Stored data
BEGIN
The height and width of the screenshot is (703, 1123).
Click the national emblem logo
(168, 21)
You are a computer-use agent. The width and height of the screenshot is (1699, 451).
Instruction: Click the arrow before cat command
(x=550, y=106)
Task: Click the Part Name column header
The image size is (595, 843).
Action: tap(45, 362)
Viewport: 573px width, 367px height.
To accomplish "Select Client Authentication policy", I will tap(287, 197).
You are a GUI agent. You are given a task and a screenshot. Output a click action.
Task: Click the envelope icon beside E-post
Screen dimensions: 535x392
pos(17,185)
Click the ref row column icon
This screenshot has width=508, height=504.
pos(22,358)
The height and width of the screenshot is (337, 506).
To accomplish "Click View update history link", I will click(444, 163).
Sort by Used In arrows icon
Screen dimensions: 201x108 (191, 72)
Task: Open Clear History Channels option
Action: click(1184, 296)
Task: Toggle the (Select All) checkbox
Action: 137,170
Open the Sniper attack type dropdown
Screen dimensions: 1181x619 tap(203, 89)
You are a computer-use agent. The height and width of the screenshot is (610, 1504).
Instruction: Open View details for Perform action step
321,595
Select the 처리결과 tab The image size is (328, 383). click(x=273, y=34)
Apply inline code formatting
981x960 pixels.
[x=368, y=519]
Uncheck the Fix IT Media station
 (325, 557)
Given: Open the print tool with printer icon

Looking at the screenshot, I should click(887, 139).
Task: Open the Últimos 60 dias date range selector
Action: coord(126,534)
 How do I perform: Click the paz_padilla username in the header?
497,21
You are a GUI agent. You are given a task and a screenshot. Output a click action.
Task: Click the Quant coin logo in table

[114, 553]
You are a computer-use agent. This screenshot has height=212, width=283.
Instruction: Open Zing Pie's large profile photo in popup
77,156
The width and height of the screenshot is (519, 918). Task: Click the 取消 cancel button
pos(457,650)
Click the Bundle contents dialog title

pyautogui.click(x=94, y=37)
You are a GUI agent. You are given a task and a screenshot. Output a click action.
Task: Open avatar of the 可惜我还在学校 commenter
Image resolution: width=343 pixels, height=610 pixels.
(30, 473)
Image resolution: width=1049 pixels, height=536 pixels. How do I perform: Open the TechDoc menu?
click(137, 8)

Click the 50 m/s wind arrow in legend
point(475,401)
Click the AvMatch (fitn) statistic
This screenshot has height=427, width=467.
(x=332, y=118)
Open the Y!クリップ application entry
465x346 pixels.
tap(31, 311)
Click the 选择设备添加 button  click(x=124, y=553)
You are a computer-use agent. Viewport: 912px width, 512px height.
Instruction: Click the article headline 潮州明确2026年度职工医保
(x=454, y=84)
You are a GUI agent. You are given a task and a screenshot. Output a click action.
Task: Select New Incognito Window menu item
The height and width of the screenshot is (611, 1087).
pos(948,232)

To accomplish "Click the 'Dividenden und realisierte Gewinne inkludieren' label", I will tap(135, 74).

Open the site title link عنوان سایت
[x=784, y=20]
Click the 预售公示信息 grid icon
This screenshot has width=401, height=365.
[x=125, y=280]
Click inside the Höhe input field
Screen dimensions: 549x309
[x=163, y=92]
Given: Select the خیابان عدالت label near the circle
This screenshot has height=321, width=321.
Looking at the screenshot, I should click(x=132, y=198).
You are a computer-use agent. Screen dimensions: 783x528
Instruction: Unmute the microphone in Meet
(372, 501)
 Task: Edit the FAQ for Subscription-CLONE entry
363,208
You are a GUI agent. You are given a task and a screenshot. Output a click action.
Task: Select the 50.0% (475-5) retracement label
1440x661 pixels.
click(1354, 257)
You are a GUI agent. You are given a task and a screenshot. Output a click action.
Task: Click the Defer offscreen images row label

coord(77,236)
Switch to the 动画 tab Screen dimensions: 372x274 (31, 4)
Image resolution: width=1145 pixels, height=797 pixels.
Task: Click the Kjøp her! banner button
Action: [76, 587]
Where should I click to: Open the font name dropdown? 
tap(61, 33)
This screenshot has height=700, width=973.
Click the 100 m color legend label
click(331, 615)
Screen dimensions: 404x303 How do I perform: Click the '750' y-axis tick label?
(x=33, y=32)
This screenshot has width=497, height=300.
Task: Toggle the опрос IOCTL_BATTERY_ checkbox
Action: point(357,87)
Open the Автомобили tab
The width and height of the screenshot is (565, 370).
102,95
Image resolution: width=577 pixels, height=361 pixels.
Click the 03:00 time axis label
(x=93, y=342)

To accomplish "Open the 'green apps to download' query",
END
Return all data verbatim.

→ ANSWER FOR THE TASK:
The height and width of the screenshot is (703, 1123).
Click the national emblem logo
(168, 21)
You are a computer-use agent. The width and height of the screenshot is (1699, 451).
Instruction: Click the arrow before cat command
(x=550, y=106)
Task: Click the Part Name column header
The image size is (595, 843).
Action: tap(45, 362)
Viewport: 573px width, 367px height.
To accomplish "Select Client Authentication policy", I will tap(287, 197).
You are a GUI agent. You are given a task and a screenshot. Output a click action.
Task: Click the envelope icon beside E-post
Screen dimensions: 535x392
pos(17,185)
Click the ref row column icon
This screenshot has width=508, height=504.
pos(22,358)
The height and width of the screenshot is (337, 506).
To accomplish "Click View update history link", I will click(444, 163).
Sort by Used In arrows icon
Screen dimensions: 201x108 (191, 72)
Task: Open Clear History Channels option
Action: click(1184, 296)
Task: Toggle the (Select All) checkbox
Action: 137,170
Open the Sniper attack type dropdown
Screen dimensions: 1181x619 tap(203, 89)
You are a computer-use agent. The height and width of the screenshot is (610, 1504).
Instruction: Open View details for Perform action step
321,595
Select the 처리결과 tab The image size is (328, 383). click(x=273, y=34)
Apply inline code formatting
981x960 pixels.
[x=368, y=519]
Uncheck the Fix IT Media station
 (325, 557)
Given: Open the print tool with printer icon

Looking at the screenshot, I should click(887, 139).
Task: Open the Últimos 60 dias date range selector
Action: coord(126,534)
 How do I perform: Click the paz_padilla username in the header?
497,21
You are a GUI agent. You are given a task and a screenshot. Output a click action.
Task: Click the Quant coin logo in table

[114, 553]
You are a computer-use agent. This screenshot has height=212, width=283.
Instruction: Open Zing Pie's large profile photo in popup
77,156
The width and height of the screenshot is (519, 918). Task: Click the 取消 cancel button
pos(457,650)
Click the Bundle contents dialog title

pyautogui.click(x=94, y=37)
You are a GUI agent. You are given a task and a screenshot. Output a click action.
Task: Open avatar of the 可惜我还在学校 commenter
Image resolution: width=343 pixels, height=610 pixels.
(30, 473)
Image resolution: width=1049 pixels, height=536 pixels. How do I perform: Open the TechDoc menu?
click(137, 8)

Click the 50 m/s wind arrow in legend
point(475,401)
Click the AvMatch (fitn) statistic
This screenshot has height=427, width=467.
(x=332, y=118)
Open the Y!クリップ application entry
465x346 pixels.
tap(31, 311)
Click the 选择设备添加 button  click(x=124, y=553)
You are a computer-use agent. Viewport: 912px width, 512px height.
Instruction: Click the article headline 潮州明确2026年度职工医保
(x=454, y=84)
You are a GUI agent. You are given a task and a screenshot. Output a click action.
Task: Select New Incognito Window menu item
The height and width of the screenshot is (611, 1087).
pos(948,232)

To accomplish "Click the 'Dividenden und realisierte Gewinne inkludieren' label", I will tap(135, 74).

Open the site title link عنوان سایت
[x=784, y=20]
Click the 预售公示信息 grid icon
This screenshot has width=401, height=365.
[x=125, y=280]
Click inside the Höhe input field
Screen dimensions: 549x309
[x=163, y=92]
Given: Select the خیابان عدالت label near the circle
This screenshot has height=321, width=321.
Looking at the screenshot, I should click(x=132, y=198).
You are a computer-use agent. Screen dimensions: 783x528
Instruction: Unmute the microphone in Meet
(372, 501)
 Task: Edit the FAQ for Subscription-CLONE entry
363,208
You are a GUI agent. You are given a task and a screenshot. Output a click action.
Task: Select the 50.0% (475-5) retracement label
1440x661 pixels.
click(1354, 257)
You are a GUI agent. You are given a task and a screenshot. Output a click action.
Task: Click the Defer offscreen images row label

coord(77,236)
Switch to the 动画 tab Screen dimensions: 372x274 (31, 4)
Image resolution: width=1145 pixels, height=797 pixels.
Task: Click the Kjøp her! banner button
Action: [76, 587]
Where should I click to: Open the font name dropdown? 
tap(61, 33)
This screenshot has height=700, width=973.
Click the 100 m color legend label
click(331, 615)
Screen dimensions: 404x303 How do I perform: Click the '750' y-axis tick label?
(x=33, y=32)
This screenshot has width=497, height=300.
Task: Toggle the опрос IOCTL_BATTERY_ checkbox
Action: point(357,87)
Open the Автомобили tab
The width and height of the screenshot is (565, 370).
102,95
Image resolution: width=577 pixels, height=361 pixels.
Click the 03:00 time axis label
(x=93, y=342)

To accomplish "Open the 'green apps to download' query",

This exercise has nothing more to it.